As it turns out, the 26-hour report used a UDF and that UDF was the problem. Not because UDFs are bad, the problem was they were using an inline UDF as a scalar UDF (very bad!). It got fixed and it ran in under an hour.
My speed suggestions:
1. Use SQL Profiler
Build a performance template... include Textdata, reads, cpu, writes, duration, dbid, spid, loginame for the events SQL: Completed, SP:Stmt Completed, RPC:Completed and filter by Reads > 50000. Store the trace information in a table on a dev box. Hint: When you build a query to get the trace info from the table use this for the textdata column as it converts tabs, carriage returns, and whatever 13 (linefeed?) to a space:
replace (replace (replace(convert (varchar (4000), textdata), char(13), ' '), char(10), ' '), char(9), ' ') as Textdata
Fix the performance problems in your trace. Sensory overload? Sort by Reads DESC. Find repeated queries, target those first. They probably show up together.  When those are fixed, reduce the amount of reads. Repeat.

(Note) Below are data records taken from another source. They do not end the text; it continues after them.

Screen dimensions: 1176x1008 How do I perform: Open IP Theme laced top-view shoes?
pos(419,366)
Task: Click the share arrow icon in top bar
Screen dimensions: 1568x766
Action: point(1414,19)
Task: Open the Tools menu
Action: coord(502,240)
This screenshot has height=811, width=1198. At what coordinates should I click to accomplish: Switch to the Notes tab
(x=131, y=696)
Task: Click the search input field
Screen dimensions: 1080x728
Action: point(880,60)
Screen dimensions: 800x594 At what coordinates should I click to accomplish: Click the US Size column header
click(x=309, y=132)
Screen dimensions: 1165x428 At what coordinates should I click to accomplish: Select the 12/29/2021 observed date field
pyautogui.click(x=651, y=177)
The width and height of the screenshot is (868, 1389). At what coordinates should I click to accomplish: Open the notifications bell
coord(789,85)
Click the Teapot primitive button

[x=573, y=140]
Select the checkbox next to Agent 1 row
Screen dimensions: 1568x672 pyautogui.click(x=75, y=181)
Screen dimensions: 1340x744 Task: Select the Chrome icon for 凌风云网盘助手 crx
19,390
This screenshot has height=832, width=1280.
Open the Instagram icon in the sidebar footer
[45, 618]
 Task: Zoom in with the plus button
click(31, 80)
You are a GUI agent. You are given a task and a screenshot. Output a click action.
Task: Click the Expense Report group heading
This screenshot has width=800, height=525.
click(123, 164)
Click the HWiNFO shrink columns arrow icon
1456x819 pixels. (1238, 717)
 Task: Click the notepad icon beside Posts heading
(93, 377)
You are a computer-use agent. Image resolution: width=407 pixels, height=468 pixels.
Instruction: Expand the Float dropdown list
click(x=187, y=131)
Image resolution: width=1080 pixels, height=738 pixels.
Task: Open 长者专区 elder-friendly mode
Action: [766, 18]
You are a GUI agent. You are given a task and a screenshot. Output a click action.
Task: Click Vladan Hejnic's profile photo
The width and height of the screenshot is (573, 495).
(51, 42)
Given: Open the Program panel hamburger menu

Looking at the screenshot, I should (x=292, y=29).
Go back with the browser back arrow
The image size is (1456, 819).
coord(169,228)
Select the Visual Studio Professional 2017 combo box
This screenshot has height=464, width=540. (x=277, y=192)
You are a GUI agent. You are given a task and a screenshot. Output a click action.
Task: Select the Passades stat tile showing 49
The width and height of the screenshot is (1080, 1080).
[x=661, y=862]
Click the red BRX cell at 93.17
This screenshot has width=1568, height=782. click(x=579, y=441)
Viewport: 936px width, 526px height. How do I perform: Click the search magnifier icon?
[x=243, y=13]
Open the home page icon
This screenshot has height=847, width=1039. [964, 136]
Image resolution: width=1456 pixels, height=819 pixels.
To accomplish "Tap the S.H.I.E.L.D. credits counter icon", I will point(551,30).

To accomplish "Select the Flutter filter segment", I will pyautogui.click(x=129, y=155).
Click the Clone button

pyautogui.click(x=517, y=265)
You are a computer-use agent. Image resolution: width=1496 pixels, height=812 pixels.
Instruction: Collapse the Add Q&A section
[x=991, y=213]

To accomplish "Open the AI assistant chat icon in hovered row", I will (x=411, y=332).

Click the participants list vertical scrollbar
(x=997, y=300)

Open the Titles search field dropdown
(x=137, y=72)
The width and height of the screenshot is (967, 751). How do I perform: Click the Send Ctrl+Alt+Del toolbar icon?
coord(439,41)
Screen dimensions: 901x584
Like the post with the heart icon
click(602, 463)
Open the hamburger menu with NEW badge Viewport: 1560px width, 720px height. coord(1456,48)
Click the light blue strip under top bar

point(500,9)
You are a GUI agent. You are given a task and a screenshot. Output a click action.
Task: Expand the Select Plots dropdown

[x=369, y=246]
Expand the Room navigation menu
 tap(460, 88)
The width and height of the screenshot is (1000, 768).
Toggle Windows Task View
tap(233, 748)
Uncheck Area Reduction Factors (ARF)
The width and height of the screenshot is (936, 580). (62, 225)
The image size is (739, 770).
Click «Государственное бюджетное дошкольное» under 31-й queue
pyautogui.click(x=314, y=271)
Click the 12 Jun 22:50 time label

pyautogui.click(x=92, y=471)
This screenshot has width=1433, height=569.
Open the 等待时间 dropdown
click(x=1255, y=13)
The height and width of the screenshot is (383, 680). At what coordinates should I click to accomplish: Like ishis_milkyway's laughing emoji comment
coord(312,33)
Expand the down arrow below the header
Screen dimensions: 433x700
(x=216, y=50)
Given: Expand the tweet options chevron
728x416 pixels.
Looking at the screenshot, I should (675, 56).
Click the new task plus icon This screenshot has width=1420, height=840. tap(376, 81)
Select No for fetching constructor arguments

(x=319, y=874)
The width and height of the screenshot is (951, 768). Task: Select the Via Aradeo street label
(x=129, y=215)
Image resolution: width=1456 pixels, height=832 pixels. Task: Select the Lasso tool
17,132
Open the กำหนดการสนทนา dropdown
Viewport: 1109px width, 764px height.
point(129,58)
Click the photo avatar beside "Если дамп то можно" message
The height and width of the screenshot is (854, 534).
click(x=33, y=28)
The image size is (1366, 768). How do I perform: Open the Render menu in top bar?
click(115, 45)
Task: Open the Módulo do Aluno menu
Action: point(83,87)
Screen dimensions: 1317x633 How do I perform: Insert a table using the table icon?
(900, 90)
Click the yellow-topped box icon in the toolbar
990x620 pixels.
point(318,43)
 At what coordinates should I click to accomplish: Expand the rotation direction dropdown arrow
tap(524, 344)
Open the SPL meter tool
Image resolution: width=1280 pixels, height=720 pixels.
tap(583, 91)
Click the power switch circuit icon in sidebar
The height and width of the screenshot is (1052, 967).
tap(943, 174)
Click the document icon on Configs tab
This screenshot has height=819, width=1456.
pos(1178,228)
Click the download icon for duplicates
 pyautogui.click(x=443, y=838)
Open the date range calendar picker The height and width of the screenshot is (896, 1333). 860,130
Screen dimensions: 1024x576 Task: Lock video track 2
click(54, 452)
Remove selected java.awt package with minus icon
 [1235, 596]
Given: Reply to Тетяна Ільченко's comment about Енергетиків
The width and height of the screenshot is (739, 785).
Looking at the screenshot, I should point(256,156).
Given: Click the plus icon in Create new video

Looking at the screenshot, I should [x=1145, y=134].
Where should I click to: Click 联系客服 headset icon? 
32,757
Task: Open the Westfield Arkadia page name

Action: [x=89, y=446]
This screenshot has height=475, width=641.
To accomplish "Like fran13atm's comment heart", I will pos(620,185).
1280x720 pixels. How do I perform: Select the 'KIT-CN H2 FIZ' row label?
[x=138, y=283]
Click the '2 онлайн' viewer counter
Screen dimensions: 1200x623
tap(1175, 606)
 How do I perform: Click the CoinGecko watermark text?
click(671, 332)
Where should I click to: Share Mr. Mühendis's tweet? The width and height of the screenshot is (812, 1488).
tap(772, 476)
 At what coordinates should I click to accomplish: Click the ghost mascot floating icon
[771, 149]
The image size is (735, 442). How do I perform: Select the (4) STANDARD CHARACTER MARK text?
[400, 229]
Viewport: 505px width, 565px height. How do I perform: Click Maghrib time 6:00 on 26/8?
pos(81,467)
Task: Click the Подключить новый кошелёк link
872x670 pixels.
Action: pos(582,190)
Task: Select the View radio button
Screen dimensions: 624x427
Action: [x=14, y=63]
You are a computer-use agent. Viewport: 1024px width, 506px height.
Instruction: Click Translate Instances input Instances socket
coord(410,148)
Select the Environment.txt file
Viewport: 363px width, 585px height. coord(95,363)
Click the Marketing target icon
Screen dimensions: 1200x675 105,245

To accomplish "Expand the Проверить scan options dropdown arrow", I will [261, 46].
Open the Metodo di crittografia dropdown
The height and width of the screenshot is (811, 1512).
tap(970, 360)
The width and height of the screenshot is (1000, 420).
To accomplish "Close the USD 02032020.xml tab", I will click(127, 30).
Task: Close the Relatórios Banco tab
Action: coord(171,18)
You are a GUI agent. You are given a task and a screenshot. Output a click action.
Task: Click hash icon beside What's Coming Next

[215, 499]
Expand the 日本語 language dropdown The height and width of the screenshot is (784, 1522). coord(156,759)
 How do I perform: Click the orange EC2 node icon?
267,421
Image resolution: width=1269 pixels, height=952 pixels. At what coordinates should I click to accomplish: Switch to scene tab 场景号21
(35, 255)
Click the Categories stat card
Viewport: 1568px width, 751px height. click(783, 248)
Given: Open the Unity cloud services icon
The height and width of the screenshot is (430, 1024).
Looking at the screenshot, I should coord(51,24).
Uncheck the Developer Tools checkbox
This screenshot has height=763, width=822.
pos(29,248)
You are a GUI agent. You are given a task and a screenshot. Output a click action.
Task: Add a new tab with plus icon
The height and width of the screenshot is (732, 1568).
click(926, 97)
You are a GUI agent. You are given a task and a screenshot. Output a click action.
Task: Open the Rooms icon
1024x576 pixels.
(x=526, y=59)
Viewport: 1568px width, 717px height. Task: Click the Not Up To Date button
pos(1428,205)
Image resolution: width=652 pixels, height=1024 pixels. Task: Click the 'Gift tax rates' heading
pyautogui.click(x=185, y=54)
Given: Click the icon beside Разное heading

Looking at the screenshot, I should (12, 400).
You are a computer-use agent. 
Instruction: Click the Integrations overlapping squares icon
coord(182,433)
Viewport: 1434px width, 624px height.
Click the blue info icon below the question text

2. Every table gets a clustered index. The reason SQL Server defaults the clustered index on the PK is because you primarily will join to a table on it's PK, or at least look up info by it. When you use the clustered index, you get lookups (any of the columns) for free. Hence, putting the clustered index on your PK will likely be your best option.
3. Avoid data conversions on a COLUMN WHERE convert(varchar(12), ModifiedDate) = @TheDateIWant <-- VERY bad = table scan WHERE ModifiedDate = convert(datetime, @TheDateIWant) <-- Fast = uses index on ModifiedDate
I once supported a Workflow system that put UPPER() around everything. It was a case-insensitive database. Long story, you get the point.